*** Block opens ***
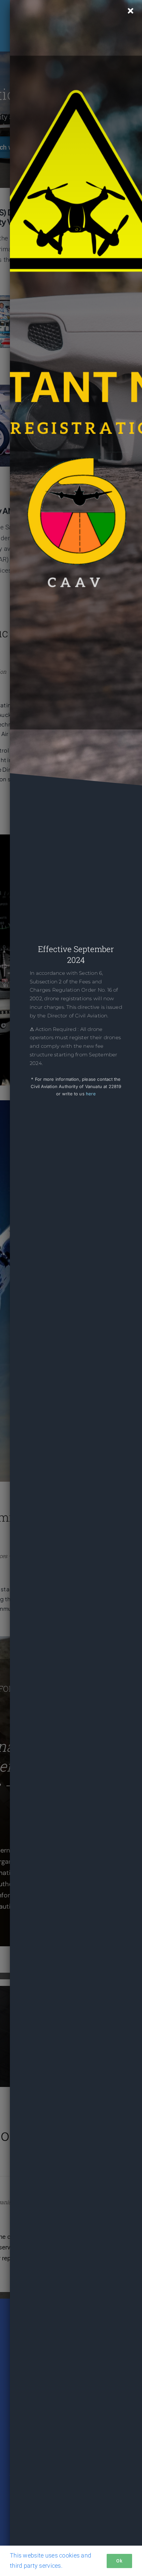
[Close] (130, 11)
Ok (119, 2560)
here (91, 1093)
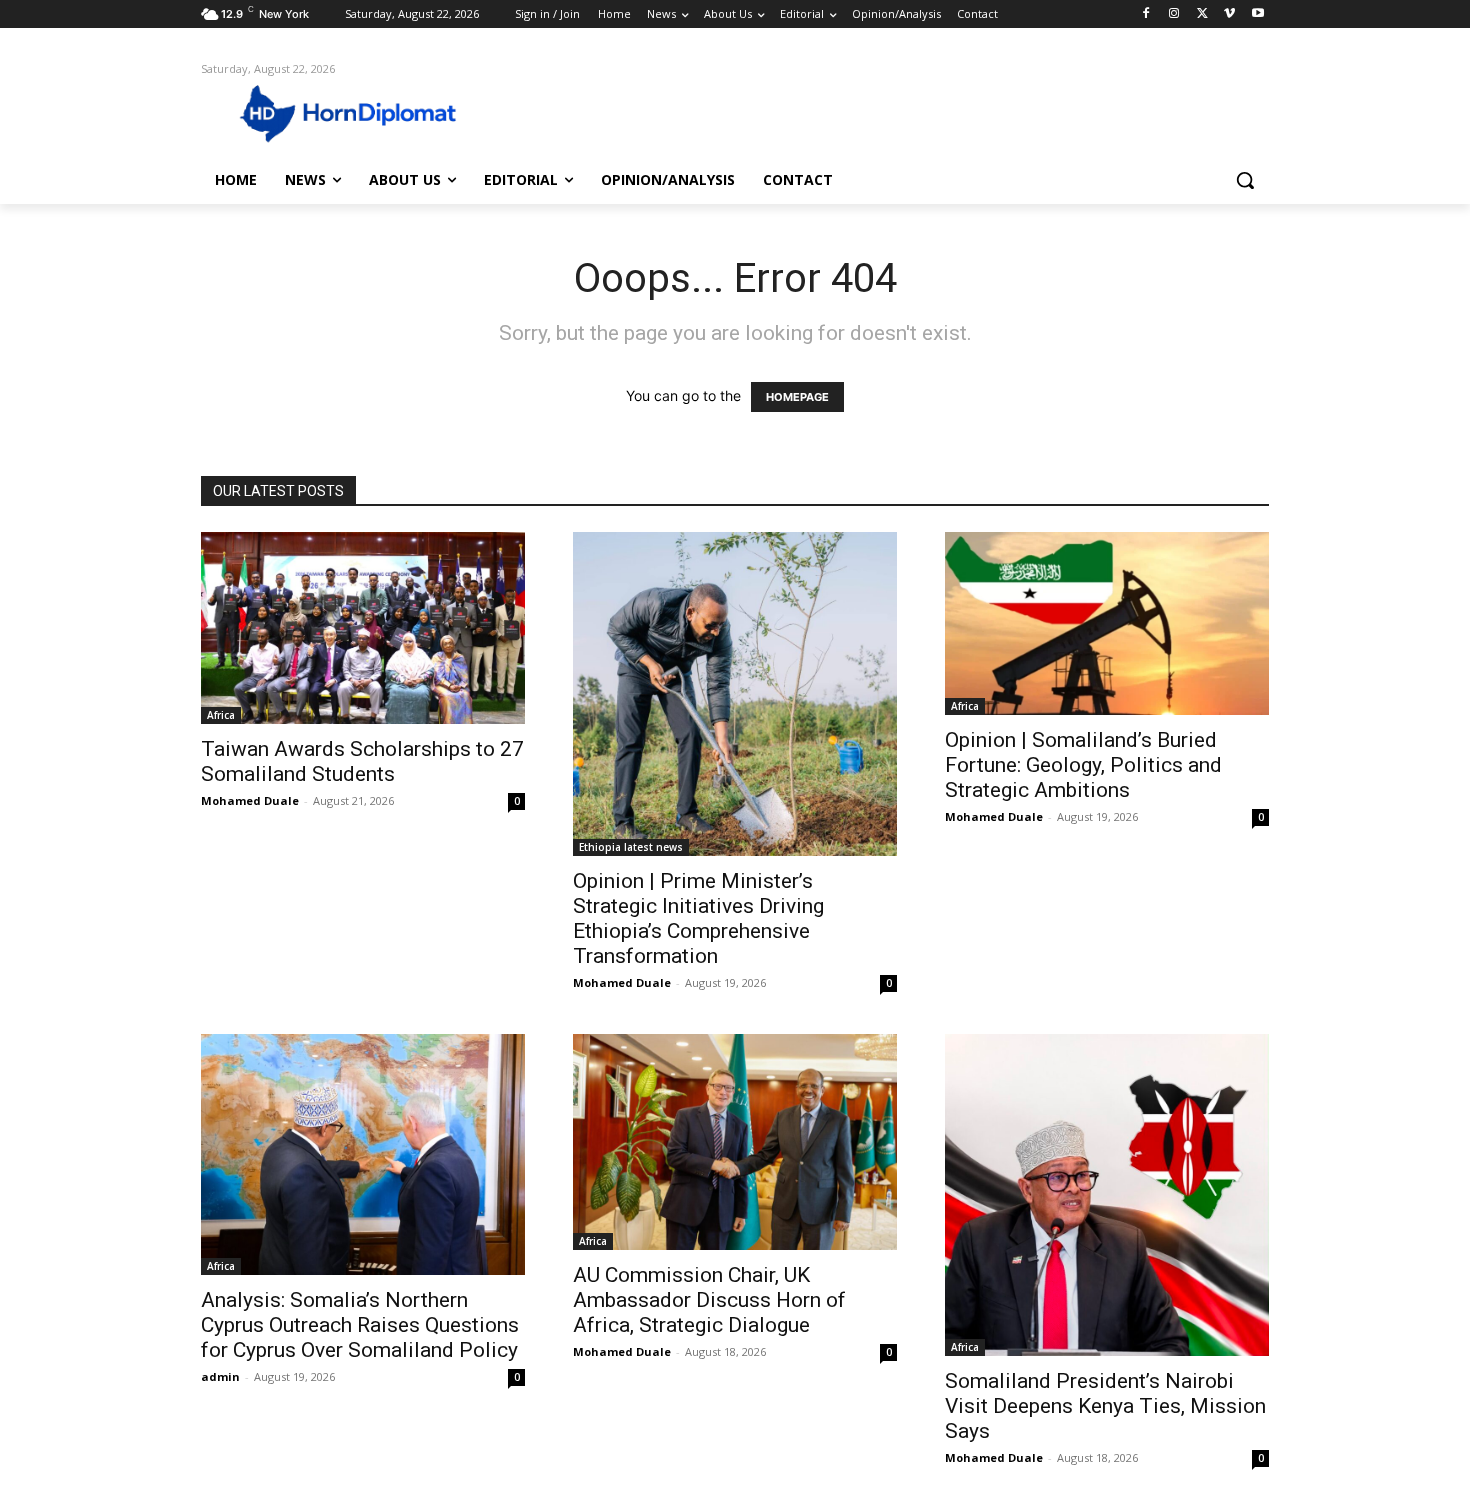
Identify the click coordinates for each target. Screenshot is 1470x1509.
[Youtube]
*** Block closes ***
▶ _What you will do_: Transcribe the records verbatim, excluding pictures.

▶ _Expected answer_:
[Close] (130, 11)
Ok (119, 2560)
here (91, 1093)
Identify the click coordinates for each target. Screenshot is 1470x1509.
[Youtube]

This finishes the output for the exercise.